All major browsers do some form of revocation checking, that includes Opera, Safari, Chrome, Firefox and Internet Explorer.

Google still does revocation checking it just does so through a proprietary mechanism called CRLsets.

As its name implies CRLsets are basically a combination of CRLs, Google crawls the web gathers CRLs and merges them together into a “mega-crl”. This mega-crl is formatted differently than other CRLs but it’s essentially the same thing but there are some important differences, the most important being that due to size concerns Google selectively chooses which CAs it includes in the CRL set and within those CRLs which revoked certificates to include.

With this understanding you have to wonder why would Google introduce this new mechanism if it not as comprehensive as the standard based ways to deal with revocation checking? The answer is simple performance and reliability.

With CRLsets Google is distributing the revocation list, and as such they can make sure that its delivered quickly they do this in-part by taking a bet that they can intelligently pick which revoked certificates are important (IMHO they cannot – revoked = revoked) and by being the one that distributes the list.

This has implications for users, Chrome trusts certificate authorities for which it has no revocation information for it also intentionally treats some revoked certificates as good which exposes you to some risk.

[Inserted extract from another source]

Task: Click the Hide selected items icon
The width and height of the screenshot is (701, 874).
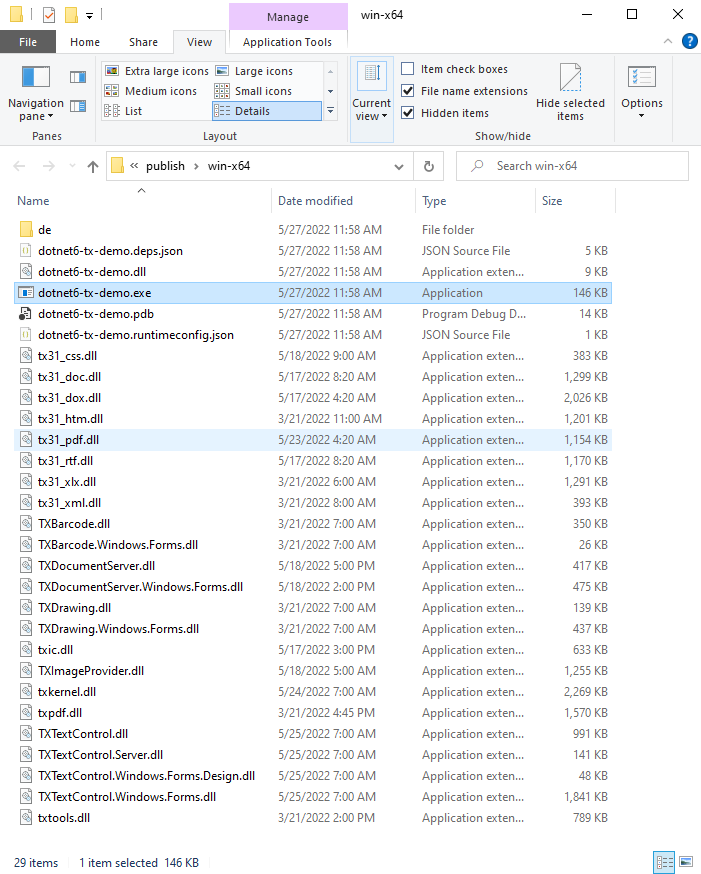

This is especially problematic for enterprises that use Chrome and leverage PKI, there is essentially no chance Google will decide to include your CRL. This is also problematic for those who encounter certificates from those CAs.

That’s not to say CRLsets do not have value they do, but those values have been discussed elsewhere in detail.

But what do you do if you want a more holistic solution to revocation checking? Its simple you can turn on the standards based revocation checking mechanisms and Chrome will use them in addition to the CRLset, to do that you go to Settings and expand choose Advanced Settings where you will see:

 

 

 

Here you can re-enable the standards based revocation checking mechanisms so chrome can do a more holistic job protecting you from the known bad actors on the internet.

Ryan